> [INSTRUCTIONS TO FOLLOW]: Update the lines starting at the one containing "This screenshot has" and ending at the one containing "pyautogui.click(x=177, y=38)" by replacing "IPTC data tab" with "EXIF data tab", keeping everything else the same. Leave the pictures out of your answer.
--- START OF DATA SHOWN ---
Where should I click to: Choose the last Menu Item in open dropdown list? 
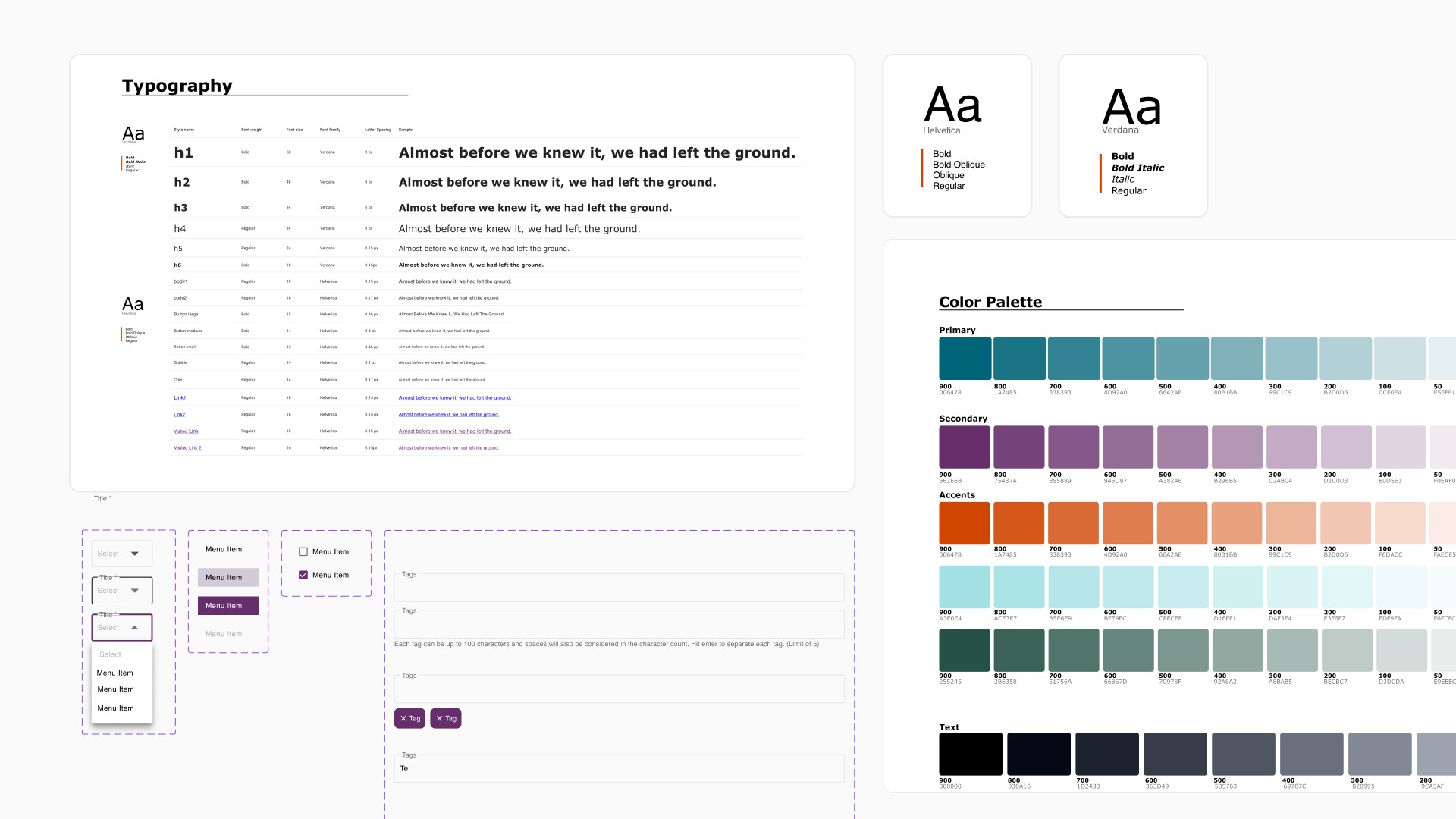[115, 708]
--- END OF DATA SHOWN ---
--- START OF DATA SHOWN ---
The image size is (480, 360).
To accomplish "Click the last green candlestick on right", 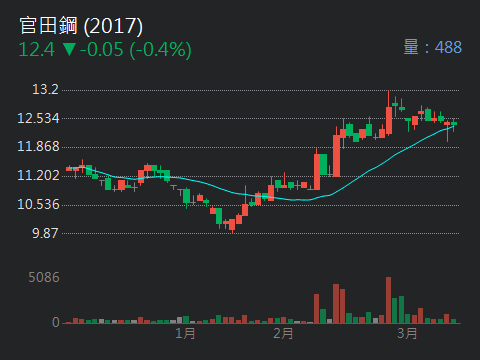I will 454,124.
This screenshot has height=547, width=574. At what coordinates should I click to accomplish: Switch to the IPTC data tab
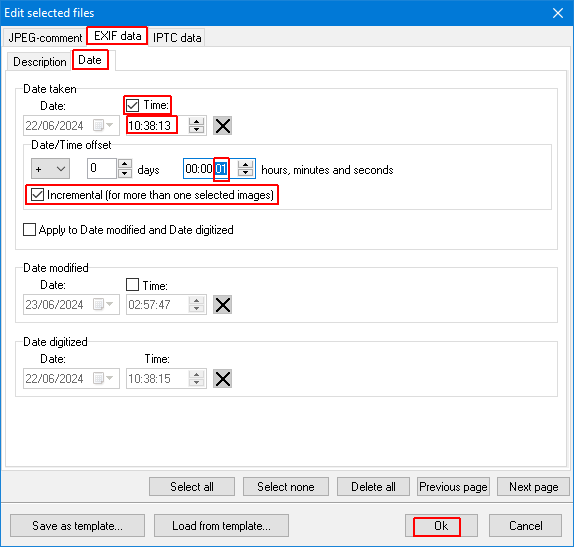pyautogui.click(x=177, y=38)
--- END OF DATA SHOWN ---
> [SOLUTION FOR THIS TASK]:
This screenshot has height=547, width=574. At what coordinates should I click to accomplish: Switch to the EXIF data tab
pyautogui.click(x=177, y=38)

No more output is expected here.